S.O.B. The bad film Blake Edwards made as a temper tantrum over the reception the world gave his previous bad film. Julie Andrews topless scene, and Robert Preston as a (hysterically funny) Hollywood Quack Doctor.
Casino Royal (David Niven version) “It’s depressing that the term ‘secret agent’ has become synonymous with ‘sex maniac'”. No, the film doesn’t make any sense whatsoever. Why does that matter?
WOW!! Casino Royale. I love that film. Great choice.
I consider it the least coherent and also the best of the long litany of James Bond spoofs.
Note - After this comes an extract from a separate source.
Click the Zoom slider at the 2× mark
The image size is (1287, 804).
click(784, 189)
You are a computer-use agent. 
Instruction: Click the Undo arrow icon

There’s a moral there, somewhere…
Lawrence of Arabia on a Small screen! horrors… I have no idea if it is a cult movie or not, but the Thomas Crowne Affair (Pierce Brosnan) is one of the best combinations of fine art and film-making, Magritte’s surrealism made real.
Almost anything by Clint Eastwood, I don’t want to watch Million Dollar Baby again, but I am not likely to forget it either.
“A boy and his dog”…greatest post apochalyptic movie
and speaking of the apochalypse how about Mel’s “Apocalypto” the ending is so heart rending as you realize all the crap he went through was merely a foretaste of the coming storm.
Let me add:
THE ADVENTURES OF FORD FAIRLANE; This movie is what happens when you take vulgarity and give it a high polish. Contains the immortal lines “Talking to Zuzu was like masturbating with a cheese grater; slightly amusing, but mostly painful.”